A dor no ciático costuma assustar porque não fica apenas em um ponto. Muitas pessoas sentem dor na lombar, glúteo, parte posterior da coxa, panturrilha ou até formigamento que desce pela perna.
Esse tipo de dor pode estar relacionado à irritação ou compressão de estruturas nervosas na região lombar e pélvica. O nervo ciático é formado por raízes nervosas que saem da coluna lombar e seguem em direção ao glúteo e à perna. Quando essa região fica irritada, a dor pode “descer”, gerando sensação de queimação, choque, peso, fisgada, formigamento ou dormência.
Mas é importante entender uma coisa: nem toda dor que desce para a perna é ciático verdadeiro. Algumas dores musculares profundas, tensões em glúteo, piriforme, quadril ou lombar também podem gerar sintomas parecidos. É por isso que avaliação é tão importante.
A ciática é descrita em literatura médica como dor ou parestesia na distribuição do nervo ciático ou de raízes lombossacrais associadas. Pode impactar bastante a qualidade de vida, principalmente quando limita caminhar, sentar, levantar ou treinar.
Um erro comum é tentar tratar apenas o local onde a dor aparece. A pessoa sente dor na perna e tenta massagear só a perna. Ou sente dor na lombar e acredita que o problema está exclusivamente na coluna. Em muitos casos, o quadro envolve uma cadeia: lombar, quadril, glúteos, musculatura posterior da coxa, mobilidade, postura e carga da rotina.
Outro erro é ficar totalmente parado por medo. Claro que em uma crise forte é preciso respeitar o limite do corpo, mas repouso prolongado nem sempre ajuda. Em quadros sem sinais graves, o caminho costuma envolver controle da dor, movimento orientado, ajuste de atividades e progressão gradual.
No Método ÉFICA Sem Dor, o atendimento começa entendendo o comportamento da dor: ela desce até onde?
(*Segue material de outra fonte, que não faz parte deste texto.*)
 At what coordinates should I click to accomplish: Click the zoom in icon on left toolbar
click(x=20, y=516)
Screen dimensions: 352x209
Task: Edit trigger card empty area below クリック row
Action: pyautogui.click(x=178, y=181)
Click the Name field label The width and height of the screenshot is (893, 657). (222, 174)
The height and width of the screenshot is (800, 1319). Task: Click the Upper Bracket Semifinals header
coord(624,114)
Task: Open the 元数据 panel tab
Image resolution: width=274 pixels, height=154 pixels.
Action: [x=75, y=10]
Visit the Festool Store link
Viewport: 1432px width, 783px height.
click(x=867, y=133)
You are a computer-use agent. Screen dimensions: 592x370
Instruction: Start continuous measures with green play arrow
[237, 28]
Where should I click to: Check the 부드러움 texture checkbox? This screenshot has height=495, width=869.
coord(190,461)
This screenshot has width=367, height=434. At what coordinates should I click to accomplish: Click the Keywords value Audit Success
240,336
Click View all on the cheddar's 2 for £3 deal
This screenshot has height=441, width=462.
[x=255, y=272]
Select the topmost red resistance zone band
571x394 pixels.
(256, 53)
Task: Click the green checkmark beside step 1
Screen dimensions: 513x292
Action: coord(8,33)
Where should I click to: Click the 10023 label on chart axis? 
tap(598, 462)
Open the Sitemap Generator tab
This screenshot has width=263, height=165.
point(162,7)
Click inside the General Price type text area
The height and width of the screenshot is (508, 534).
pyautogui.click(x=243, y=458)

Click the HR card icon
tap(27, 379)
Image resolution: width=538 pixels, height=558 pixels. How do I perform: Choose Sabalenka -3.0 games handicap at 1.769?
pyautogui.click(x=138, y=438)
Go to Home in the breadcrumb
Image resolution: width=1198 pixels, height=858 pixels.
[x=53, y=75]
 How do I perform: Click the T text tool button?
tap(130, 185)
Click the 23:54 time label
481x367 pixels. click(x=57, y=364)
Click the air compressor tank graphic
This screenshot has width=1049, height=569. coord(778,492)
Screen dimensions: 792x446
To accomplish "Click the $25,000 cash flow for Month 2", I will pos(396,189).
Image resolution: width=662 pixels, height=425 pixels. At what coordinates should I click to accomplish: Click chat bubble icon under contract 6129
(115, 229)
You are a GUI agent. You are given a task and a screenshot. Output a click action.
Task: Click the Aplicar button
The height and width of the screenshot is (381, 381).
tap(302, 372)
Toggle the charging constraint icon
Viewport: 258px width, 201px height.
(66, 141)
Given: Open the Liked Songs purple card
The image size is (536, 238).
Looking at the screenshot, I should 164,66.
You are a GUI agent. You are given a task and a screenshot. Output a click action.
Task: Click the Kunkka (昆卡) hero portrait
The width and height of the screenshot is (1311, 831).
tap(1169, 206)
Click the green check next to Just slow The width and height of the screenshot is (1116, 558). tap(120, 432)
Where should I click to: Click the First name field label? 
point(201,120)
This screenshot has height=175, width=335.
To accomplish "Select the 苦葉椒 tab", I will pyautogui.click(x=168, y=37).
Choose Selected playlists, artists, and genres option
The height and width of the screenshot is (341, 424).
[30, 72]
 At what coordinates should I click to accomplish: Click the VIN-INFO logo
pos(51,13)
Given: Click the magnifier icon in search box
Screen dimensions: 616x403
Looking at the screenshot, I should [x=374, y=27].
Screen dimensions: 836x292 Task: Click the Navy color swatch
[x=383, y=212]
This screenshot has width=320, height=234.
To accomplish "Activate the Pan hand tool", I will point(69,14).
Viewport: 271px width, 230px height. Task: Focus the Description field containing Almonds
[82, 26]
Piora sentado? Piora ao caminhar? Existe formigamento? Tem perda de força? Começou depois de esforço, treino, queda ou movimento específico?
A partir dessa avaliação, podem ser utilizadas técnicas de massoterapia, liberação miofascial, mobilizações, quiropraxia quando indicada e orientações para reduzir sobrecarga. O foco não é “soltar o ciático” de forma genérica. O foco é entender quais estruturas podem estar contribuindo para o quadro.
A dor no ciático merece atenção especial quando vem acompanhada de perda de força, dormência intensa, alteração para urinar ou evacuar, anestesia na região íntima, febre, trauma ou dor progressiva importante. Nesses casos, é necessário procurar avaliação médica.
Quando não há sinais de alerta, uma avaliação manual bem conduzida pode ajudar a identificar tensões, restrições de movimento e compensações que mantêm a dor ativa.
Se a dor desce para a perna, não tente adivinhar sozinho se é ciático, lombar, glúteo ou muscular. O corpo raramente trabalha em partes isoladas.
Agende uma avaliação pelo Método ÉFICA Sem Dor e entenda melhor a origem da dor que está irradiando para a sua perna.
Referência científica real
A diretriz NICE NG59 aborda dor lombar com ou sem ciática e considera terapia manual como mobilização, manipulação ou técnicas de tecidos moles, como massagem, apenas dentro de um pacote de cuidado que inclua exercício.
A revisão clínica publicada no BMJ sobre diagnóstico e tratamento da ciática destaca que a abordagem conservadora busca redução da dor e redução da pressão/irritação sobre a raiz nervosa.